# WHAT YOU SHOULD DO
The count of lines below that include the string "computer" is the whole answer; write it alone.

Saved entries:
════════

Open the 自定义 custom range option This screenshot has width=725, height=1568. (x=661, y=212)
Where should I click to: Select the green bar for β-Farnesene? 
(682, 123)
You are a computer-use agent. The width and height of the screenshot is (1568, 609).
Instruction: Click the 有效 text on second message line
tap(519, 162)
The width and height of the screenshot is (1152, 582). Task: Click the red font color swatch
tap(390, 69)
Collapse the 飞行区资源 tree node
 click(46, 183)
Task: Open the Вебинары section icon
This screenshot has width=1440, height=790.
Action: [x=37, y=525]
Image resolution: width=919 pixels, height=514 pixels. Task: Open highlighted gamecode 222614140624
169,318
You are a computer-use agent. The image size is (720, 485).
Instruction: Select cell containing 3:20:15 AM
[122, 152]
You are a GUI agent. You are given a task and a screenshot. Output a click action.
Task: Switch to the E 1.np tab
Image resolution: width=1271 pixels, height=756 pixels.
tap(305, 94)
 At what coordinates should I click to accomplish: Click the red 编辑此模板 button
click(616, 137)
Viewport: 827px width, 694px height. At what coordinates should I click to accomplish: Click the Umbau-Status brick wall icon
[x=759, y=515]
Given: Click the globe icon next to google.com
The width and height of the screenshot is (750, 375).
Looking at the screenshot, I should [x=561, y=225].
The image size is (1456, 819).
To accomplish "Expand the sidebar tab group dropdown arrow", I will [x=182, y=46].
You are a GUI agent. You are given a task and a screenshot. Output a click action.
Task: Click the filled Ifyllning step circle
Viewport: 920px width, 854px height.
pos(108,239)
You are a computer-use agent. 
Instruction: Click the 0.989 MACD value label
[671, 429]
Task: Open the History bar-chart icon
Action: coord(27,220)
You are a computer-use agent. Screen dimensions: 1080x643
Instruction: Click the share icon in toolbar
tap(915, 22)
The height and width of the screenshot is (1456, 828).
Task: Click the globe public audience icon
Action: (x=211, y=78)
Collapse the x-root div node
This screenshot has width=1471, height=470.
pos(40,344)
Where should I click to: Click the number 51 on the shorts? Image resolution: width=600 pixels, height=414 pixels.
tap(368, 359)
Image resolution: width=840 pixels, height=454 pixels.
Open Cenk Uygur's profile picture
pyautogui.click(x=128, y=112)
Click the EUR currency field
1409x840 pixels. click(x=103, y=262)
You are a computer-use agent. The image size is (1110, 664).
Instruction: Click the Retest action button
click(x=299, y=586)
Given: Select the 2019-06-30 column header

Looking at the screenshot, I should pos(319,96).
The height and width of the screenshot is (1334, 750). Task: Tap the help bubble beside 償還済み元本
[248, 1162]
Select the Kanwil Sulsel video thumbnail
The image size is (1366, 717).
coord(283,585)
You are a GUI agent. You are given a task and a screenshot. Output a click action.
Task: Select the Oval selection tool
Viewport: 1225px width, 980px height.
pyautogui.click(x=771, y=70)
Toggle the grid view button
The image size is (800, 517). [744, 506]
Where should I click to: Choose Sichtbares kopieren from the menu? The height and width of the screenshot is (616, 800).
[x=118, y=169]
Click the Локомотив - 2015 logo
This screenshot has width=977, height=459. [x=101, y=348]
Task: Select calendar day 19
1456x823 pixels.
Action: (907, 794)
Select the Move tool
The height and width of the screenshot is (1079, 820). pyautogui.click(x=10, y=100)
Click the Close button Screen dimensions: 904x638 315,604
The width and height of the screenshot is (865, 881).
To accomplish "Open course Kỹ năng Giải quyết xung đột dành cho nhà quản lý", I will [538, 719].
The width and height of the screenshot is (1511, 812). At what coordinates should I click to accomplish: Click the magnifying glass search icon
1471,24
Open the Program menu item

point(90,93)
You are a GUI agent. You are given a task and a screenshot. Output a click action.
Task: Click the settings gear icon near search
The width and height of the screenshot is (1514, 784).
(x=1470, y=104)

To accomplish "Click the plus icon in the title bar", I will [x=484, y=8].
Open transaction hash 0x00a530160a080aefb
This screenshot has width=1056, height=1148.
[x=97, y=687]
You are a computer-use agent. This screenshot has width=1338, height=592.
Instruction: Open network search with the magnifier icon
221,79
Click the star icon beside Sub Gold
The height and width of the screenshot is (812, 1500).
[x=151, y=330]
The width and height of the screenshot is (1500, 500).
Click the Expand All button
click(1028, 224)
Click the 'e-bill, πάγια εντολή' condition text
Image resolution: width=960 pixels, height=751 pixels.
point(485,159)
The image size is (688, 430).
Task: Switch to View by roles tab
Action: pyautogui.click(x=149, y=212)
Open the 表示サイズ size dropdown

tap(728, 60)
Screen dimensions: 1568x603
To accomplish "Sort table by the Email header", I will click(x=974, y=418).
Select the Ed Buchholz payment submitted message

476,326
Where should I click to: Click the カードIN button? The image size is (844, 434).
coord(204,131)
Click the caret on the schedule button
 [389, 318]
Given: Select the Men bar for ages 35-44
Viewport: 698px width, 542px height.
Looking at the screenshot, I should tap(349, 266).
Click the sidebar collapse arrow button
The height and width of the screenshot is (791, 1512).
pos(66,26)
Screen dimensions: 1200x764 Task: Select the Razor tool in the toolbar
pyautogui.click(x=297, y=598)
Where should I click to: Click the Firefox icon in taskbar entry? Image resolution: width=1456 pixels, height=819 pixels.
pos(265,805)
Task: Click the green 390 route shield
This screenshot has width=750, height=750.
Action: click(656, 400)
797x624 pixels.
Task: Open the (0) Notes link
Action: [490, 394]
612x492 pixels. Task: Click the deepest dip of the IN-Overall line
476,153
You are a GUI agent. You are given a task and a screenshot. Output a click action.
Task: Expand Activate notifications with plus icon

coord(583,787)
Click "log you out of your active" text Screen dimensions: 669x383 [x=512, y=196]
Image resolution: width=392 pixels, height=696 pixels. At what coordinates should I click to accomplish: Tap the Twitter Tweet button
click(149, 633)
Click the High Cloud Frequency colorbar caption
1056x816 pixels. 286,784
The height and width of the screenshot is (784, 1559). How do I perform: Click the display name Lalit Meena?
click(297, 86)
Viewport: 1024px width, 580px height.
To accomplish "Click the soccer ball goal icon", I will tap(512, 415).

════════

# WRITTEN ANSWER
6